JOB
Please answer from the classroom dialogue: what position does Mr. Ryan hold?

W: Okay guys, listen up. This is Mr. Ryan, he’s a member of the school board and he would like to say a few words. Uh, I just want you guys to listen critically and know that what he’s saying is just one of many opinions.
B: Take out a piece of paper and on that paper I want you to write down your biggest dream. A dream that means so much you’re afraid to admit it even to yourself.
B: Your dream is never going to happen. Ninety-one perecent of you will spend your entire lives living in Allen County Ohio so unless you wrote down that your dream was to work for a mid-market health insurance provider or find an entry level job in an elderly care facility, you’re going to be very disappointed.
M: This is really depressing.
B: I’m going to guess that a lot of your dreams involve showbiz. Well let me tell you, showbiz dreams are the most unrealistic of them all.
T: But that’s what I wanna do with my life.
B: Oh look, I’m not trying to hurt your feelings. I’m just trying to spare you disappointment.
W: I think we get your point.

DATASET EXTRACT
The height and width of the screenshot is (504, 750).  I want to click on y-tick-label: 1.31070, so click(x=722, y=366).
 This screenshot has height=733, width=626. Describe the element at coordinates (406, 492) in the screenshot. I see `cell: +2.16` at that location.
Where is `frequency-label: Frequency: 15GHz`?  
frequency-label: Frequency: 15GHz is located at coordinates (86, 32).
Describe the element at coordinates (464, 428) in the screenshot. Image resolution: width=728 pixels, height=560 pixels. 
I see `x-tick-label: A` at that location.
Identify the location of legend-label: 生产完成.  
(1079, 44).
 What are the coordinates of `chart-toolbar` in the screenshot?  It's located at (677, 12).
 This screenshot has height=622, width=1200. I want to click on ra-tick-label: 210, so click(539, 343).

...

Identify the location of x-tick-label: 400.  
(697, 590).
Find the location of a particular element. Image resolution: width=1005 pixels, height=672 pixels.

SOLUTION BELOW
He is a member of the school board.